The barber shop shave is an experience that all men should have at least semi-regularly.
You know I encourage indulgences around here. Not all of those indulgences have to be food related, however. You may remember my discussion on getting a massage. Likewise, I encourage us all to find a master with a straight razor and indulge in the relaxation.
I never shave clean. In fact, it’s been many years since I’ve seen the bare skin on my jaw. Once a week, I see my barber and get tightened up. I’ll vary the lengths. Sometimes a 1, sometimes a 1.5 on the clippers, depending if I want a bolder or a cleaner look. Independent of beard length, it’s the experience I’m endorsing. Men need a break from reality. We work our asses off. Women have their manicures and spa visits. We can sit in a chair for 30 minutes and snatch our equivalent. From theartofmanliness.com:
It’s relaxing. The straight razor shave is the facial for manly men. The experience is definitely a treat. There’s nothing like a hot towel on your face or the manly fragrance of shaving cream to sap the stress right out of your body.

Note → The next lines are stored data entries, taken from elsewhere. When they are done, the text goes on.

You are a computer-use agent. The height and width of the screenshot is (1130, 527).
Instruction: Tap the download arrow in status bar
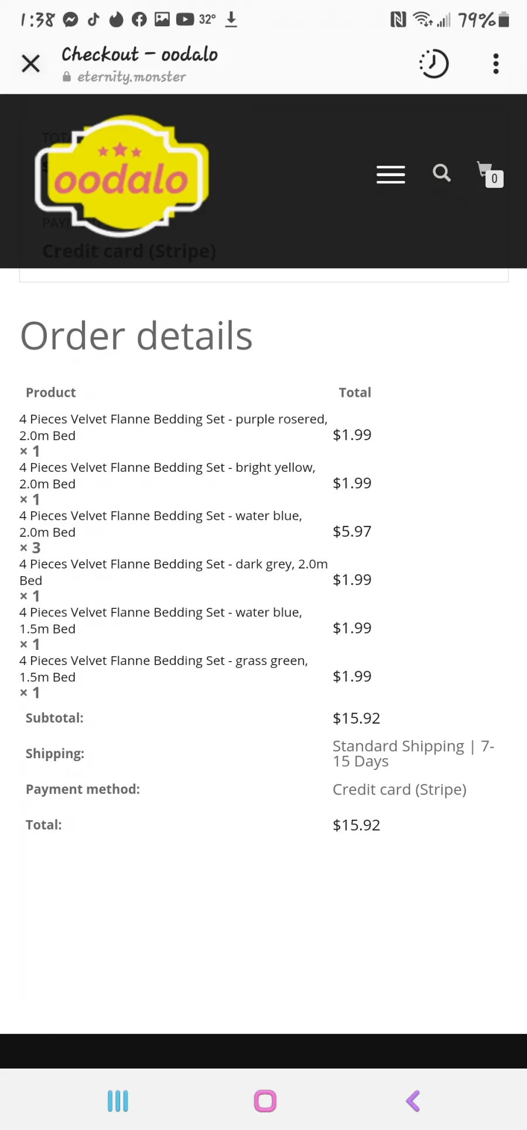(x=231, y=19)
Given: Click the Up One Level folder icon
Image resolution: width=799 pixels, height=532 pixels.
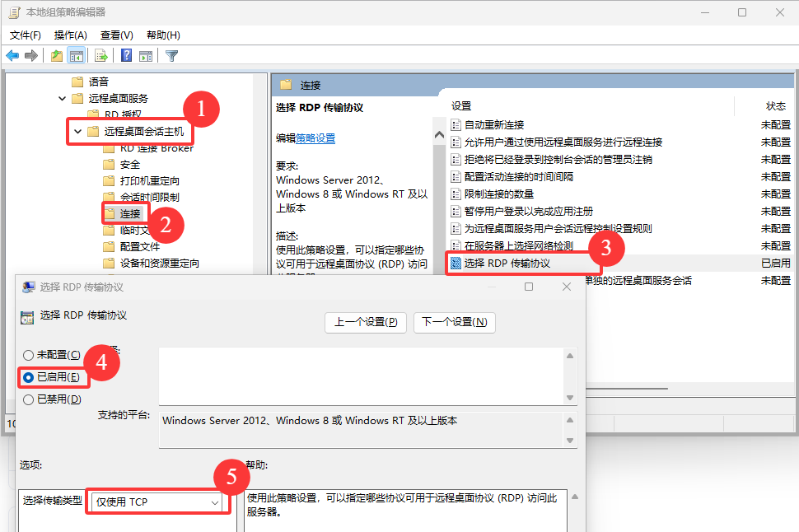Looking at the screenshot, I should [x=56, y=56].
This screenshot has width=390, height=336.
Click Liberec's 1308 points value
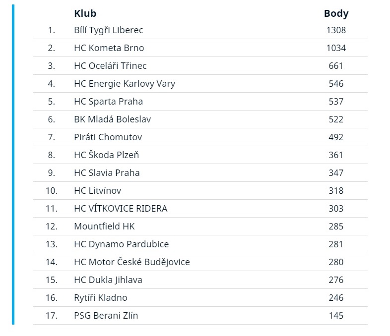(x=336, y=30)

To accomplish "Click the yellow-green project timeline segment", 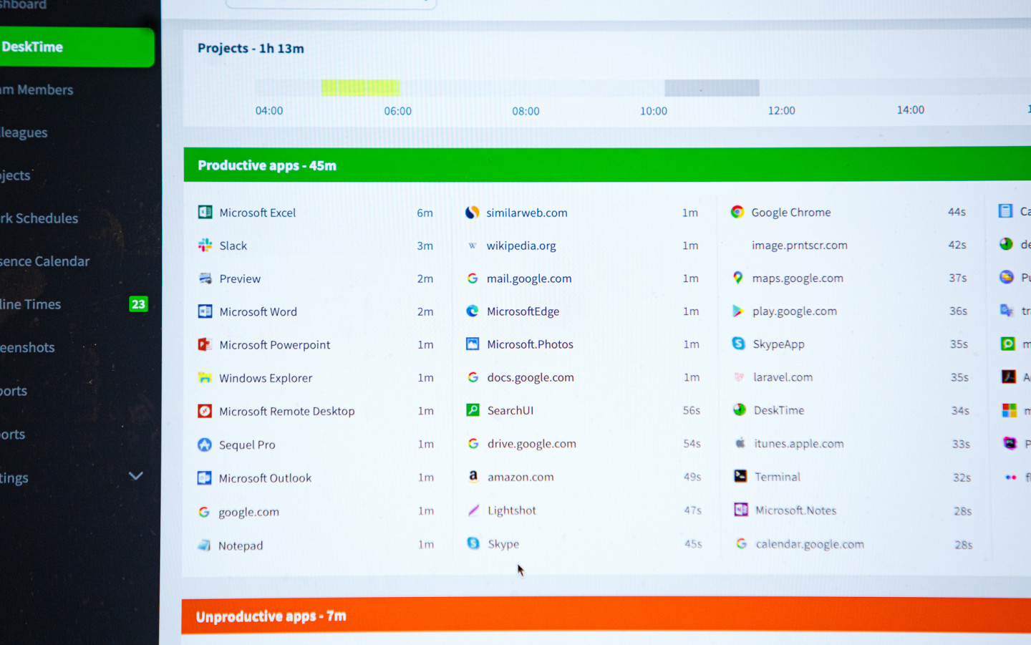I will coord(360,87).
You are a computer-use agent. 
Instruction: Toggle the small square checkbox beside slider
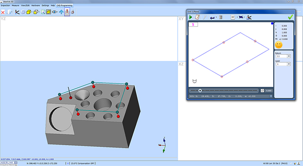262,90
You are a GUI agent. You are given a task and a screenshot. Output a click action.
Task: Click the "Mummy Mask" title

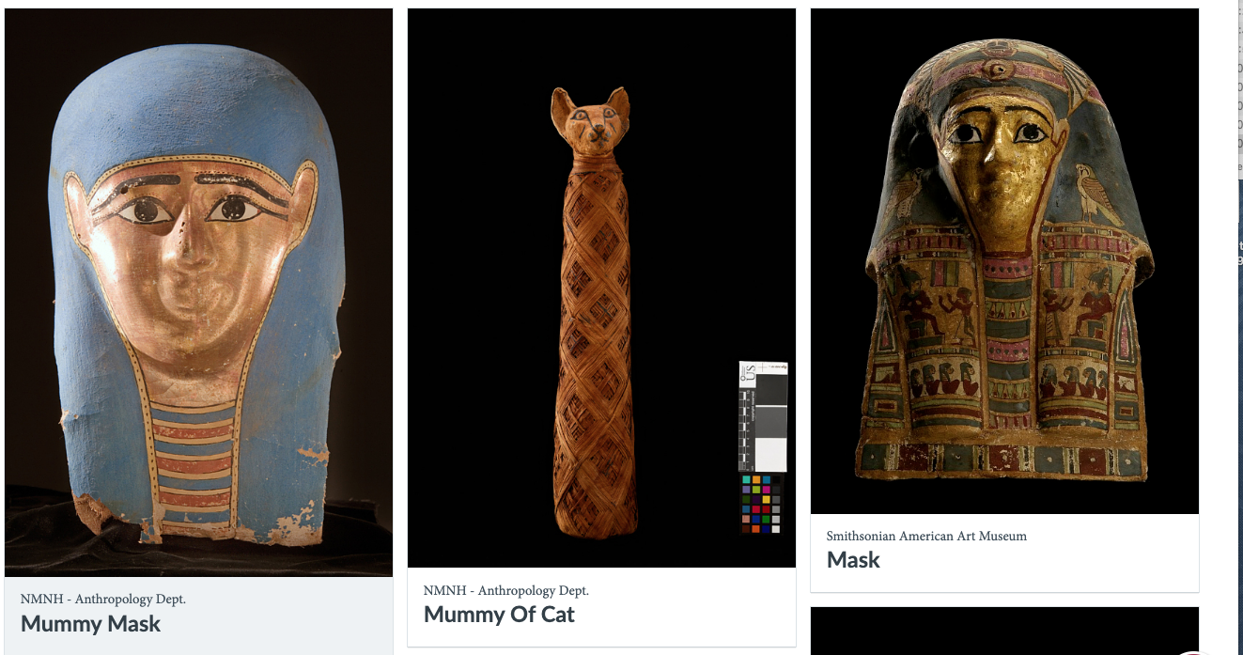pos(90,624)
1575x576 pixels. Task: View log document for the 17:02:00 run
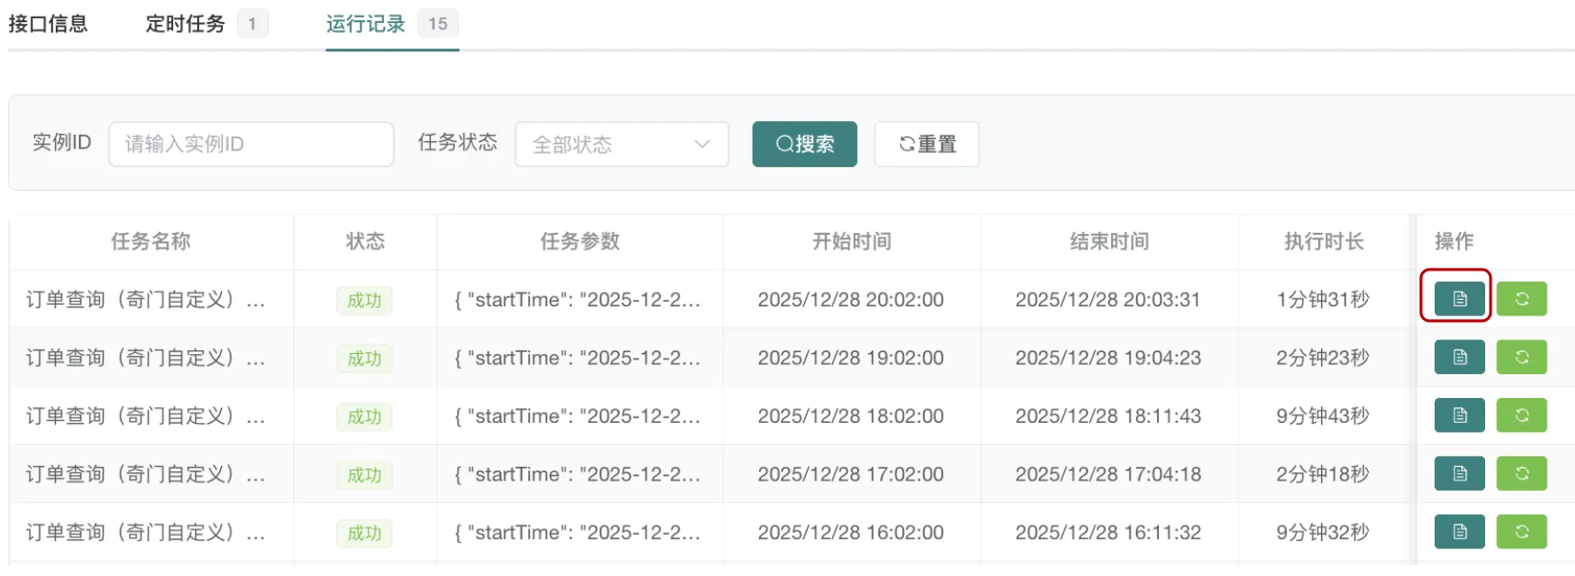click(x=1459, y=473)
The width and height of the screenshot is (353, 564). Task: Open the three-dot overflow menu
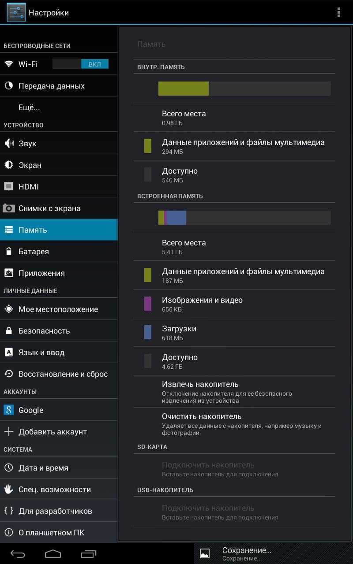pos(338,12)
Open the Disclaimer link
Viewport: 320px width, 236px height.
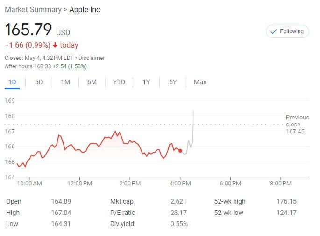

The few times I’ve gotten a straight razor shave, I’ve fallen asleep because it’s so darn relaxing.
It’s manly. When you get a straight razor shave, you can almost feel the testosterone increasing in your body. It feels cool to be taking part in a ritual that thousands of men from history experienced. Plus, in a world where women are pretty much doing everything men are, a straight razor shave is one of the few activities that is still completely and exclusively male.
Light-hearted joking on manliness aside, taking a few moments to chill is critically important for humans of all genders. We’ve riffed on the value of putting away your cell phone once in a blue moon (at least). Sometimes, we need an excuse. It’s impossible to text and email with a hot towel wrapped around your face and eyes. Believe me, I’ve tried. Escaping from reality is a critical part of mental recovery and if we can’t do it by choice, we can find sneaky little ways to force ourselves to stop typing.
Speaking of a break from reality, if your daily routine consists of hairs all over your sink, little cuts and feeling rushed, you need to go back in time to a slower, calmer way of taking care of yourself.
For most guys, the only shave they’ve ever known involves standing over the bathroom sink, hurriedly scraping their faces with a plastic Bic and rushing off to work with bloodied little bits of toilet paper dotting each cheek. Shaving was never meant to be this way. Few guys have ever been on the receiving end of a shave, much less kicking back in a barber chair and being treated to shave oils and a heated lather.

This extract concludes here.